Parallel Bayesian HP Optimisation

How severe does this issue affect your experience of using Ray?

  • Low: It annoys or frustrates me for a moment.

Dear community,

I have a conceptual question about using Ray for distributed hyperparameter optimization with Bayesian search for any kind of estimator e.g. a Support Vector Machine for binary classification.

Following the examples and the explanation in the documentation on the github page, ray.tune.search.bayesopt seems to be the search algorithm I need. However, I don’t really understand how the parallelization works here.

The objective I want to maximize is the accuracy of the SVM classifier. The bayesopt proposes hyper parameter trials that are used for the training and then evaluated with the scoring function of the SVM. The bayesopt picks per default 10 initial points as a kind of warm-up to fit a gaussian process (GP) to the functional relationship between score and hyperparameters.
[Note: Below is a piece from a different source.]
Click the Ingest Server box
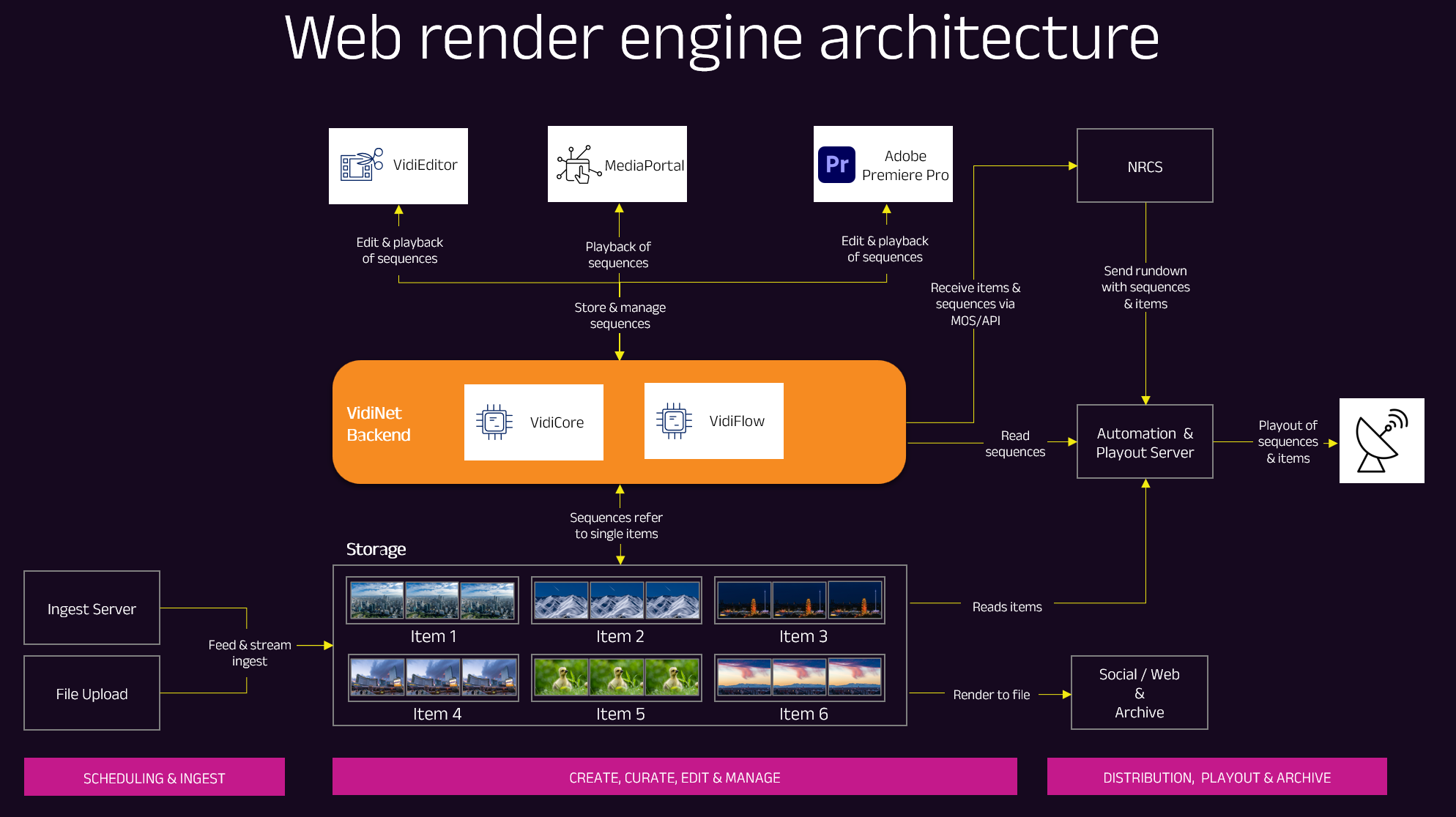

After that, trials are chosen based on this GP.
My question now is: How many trials are reported in every iteration by the GP before it is updated? If it is only 1, this would mean the execution is almost serial after warm-up because we get 1 trial at a time and only update the GP after we got the score for that trial to pick the next trial. If it is > 1, e.g. 5, we could train the model on these 5 trials in parallel.

Does someone know what is happening there behind the scenes?

Kind regards,
Jan

The search algorithm gets updated every time a trial reports a result. However, trials can still be requested and scheduled in between reported results. Let’s take an example:

Say we want to run 100 trials, each trial needs 1 CPU, and our cluster has 100 CPUs.

We could quickly schedule all 100 trials to run simultaneously, which would basically just randomly sample the search space since the GP has not been fit on anything yet.

This is not very useful, so you’ll usually want to set TuneConfig(max_concurrent_trials) to limit the parallelism and prevent too many trials from being sampled all at once.

For example, I could set max_concurrent_trials=10, in which case the first 10 trials will run with a random config. Then when the first one finishes, it reports the result to the search algorithm, and the searcher will give better samples for subsequent trials.